Assignment: Every entry below must be transcribed exactly, with no line missing.

"""

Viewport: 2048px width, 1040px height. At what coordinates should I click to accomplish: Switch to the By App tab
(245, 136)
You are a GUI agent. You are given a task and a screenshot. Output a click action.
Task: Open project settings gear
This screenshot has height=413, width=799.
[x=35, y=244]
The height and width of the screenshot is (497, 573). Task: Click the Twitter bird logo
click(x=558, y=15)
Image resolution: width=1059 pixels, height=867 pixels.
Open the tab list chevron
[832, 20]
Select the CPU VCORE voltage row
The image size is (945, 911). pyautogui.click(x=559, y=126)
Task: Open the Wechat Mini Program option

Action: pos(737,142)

"""

Result for this exercise:
Viewport: 2048px width, 1040px height. At what coordinates should I click to accomplish: Switch to the By App tab
(245, 136)
You are a GUI agent. You are given a task and a screenshot. Output a click action.
Task: Open project settings gear
This screenshot has height=413, width=799.
[x=35, y=244]
The height and width of the screenshot is (497, 573). Task: Click the Twitter bird logo
click(x=558, y=15)
Image resolution: width=1059 pixels, height=867 pixels.
Open the tab list chevron
[832, 20]
Select the CPU VCORE voltage row
The image size is (945, 911). pyautogui.click(x=559, y=126)
Task: Open the Wechat Mini Program option

Action: pos(737,142)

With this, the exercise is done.